WORK REQUIRED » Your answer should be the lines below from the one with "Task: Open external" to the one with "Open the Internal Note dropdown", both included, given again exactly and with nothing added.

====

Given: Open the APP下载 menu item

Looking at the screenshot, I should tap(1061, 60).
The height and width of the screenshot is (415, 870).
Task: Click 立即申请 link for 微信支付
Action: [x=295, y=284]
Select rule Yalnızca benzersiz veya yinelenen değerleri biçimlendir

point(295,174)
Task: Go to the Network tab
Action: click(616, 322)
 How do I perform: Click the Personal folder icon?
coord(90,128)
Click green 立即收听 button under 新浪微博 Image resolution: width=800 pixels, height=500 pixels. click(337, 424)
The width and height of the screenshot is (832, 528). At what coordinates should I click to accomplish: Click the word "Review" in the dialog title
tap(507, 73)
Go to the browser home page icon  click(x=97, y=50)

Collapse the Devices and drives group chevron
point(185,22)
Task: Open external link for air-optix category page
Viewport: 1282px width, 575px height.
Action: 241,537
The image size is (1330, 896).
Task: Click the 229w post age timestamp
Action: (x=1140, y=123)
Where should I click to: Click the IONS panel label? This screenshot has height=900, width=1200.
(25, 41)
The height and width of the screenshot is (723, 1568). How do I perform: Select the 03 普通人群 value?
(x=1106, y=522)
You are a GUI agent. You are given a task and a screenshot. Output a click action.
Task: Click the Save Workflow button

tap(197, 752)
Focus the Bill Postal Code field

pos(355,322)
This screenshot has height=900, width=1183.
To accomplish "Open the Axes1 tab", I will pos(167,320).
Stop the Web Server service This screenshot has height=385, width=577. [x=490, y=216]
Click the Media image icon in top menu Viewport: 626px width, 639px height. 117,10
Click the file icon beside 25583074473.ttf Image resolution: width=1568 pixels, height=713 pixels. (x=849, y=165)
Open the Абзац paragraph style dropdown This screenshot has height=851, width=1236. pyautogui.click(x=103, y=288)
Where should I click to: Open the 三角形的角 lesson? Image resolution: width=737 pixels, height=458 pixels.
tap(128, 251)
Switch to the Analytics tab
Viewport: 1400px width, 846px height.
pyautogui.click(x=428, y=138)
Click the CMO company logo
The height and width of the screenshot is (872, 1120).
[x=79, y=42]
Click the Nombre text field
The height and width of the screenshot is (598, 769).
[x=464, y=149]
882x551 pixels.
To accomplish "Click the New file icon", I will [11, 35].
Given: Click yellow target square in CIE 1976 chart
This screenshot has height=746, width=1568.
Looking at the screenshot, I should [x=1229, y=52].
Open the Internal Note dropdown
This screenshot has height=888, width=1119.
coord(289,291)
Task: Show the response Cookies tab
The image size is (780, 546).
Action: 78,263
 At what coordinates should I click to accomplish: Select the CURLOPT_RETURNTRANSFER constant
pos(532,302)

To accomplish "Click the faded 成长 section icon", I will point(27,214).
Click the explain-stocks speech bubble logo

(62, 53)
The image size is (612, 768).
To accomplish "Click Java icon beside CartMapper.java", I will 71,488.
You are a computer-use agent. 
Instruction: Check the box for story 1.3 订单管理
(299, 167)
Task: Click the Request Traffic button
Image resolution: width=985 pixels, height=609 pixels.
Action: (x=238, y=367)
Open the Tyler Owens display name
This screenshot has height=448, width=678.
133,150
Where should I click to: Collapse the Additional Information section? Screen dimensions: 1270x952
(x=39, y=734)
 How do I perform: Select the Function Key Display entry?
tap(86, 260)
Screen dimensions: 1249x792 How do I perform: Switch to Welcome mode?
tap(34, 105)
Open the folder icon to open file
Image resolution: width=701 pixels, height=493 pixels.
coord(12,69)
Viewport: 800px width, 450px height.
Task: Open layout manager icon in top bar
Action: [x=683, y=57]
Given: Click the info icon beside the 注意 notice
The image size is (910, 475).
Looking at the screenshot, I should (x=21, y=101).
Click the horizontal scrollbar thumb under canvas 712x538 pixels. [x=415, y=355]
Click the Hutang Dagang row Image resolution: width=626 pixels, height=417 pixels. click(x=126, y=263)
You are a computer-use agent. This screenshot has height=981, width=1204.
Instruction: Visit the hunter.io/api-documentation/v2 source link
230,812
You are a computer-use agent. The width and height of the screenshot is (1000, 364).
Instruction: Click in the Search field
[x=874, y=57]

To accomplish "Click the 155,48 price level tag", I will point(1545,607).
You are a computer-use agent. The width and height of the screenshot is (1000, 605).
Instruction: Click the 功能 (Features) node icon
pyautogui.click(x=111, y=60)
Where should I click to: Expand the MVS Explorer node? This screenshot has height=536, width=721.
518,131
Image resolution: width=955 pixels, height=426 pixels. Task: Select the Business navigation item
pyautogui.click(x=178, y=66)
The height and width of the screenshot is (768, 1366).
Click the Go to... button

====

YOUR SOLUTION »
Task: Open external link for air-optix category page
Viewport: 1282px width, 575px height.
Action: 241,537
The image size is (1330, 896).
Task: Click the 229w post age timestamp
Action: (x=1140, y=123)
Where should I click to: Click the IONS panel label? This screenshot has height=900, width=1200.
(25, 41)
The height and width of the screenshot is (723, 1568). How do I perform: Select the 03 普通人群 value?
(x=1106, y=522)
You are a GUI agent. You are given a task and a screenshot. Output a click action.
Task: Click the Save Workflow button

tap(197, 752)
Focus the Bill Postal Code field

pos(355,322)
This screenshot has height=900, width=1183.
To accomplish "Open the Axes1 tab", I will pos(167,320).
Stop the Web Server service This screenshot has height=385, width=577. [x=490, y=216]
Click the Media image icon in top menu Viewport: 626px width, 639px height. 117,10
Click the file icon beside 25583074473.ttf Image resolution: width=1568 pixels, height=713 pixels. (x=849, y=165)
Open the Абзац paragraph style dropdown This screenshot has height=851, width=1236. pyautogui.click(x=103, y=288)
Where should I click to: Open the 三角形的角 lesson? Image resolution: width=737 pixels, height=458 pixels.
tap(128, 251)
Switch to the Analytics tab
Viewport: 1400px width, 846px height.
pyautogui.click(x=428, y=138)
Click the CMO company logo
The height and width of the screenshot is (872, 1120).
[x=79, y=42]
Click the Nombre text field
The height and width of the screenshot is (598, 769).
[x=464, y=149]
882x551 pixels.
To accomplish "Click the New file icon", I will [11, 35].
Given: Click yellow target square in CIE 1976 chart
This screenshot has height=746, width=1568.
Looking at the screenshot, I should [x=1229, y=52].
Open the Internal Note dropdown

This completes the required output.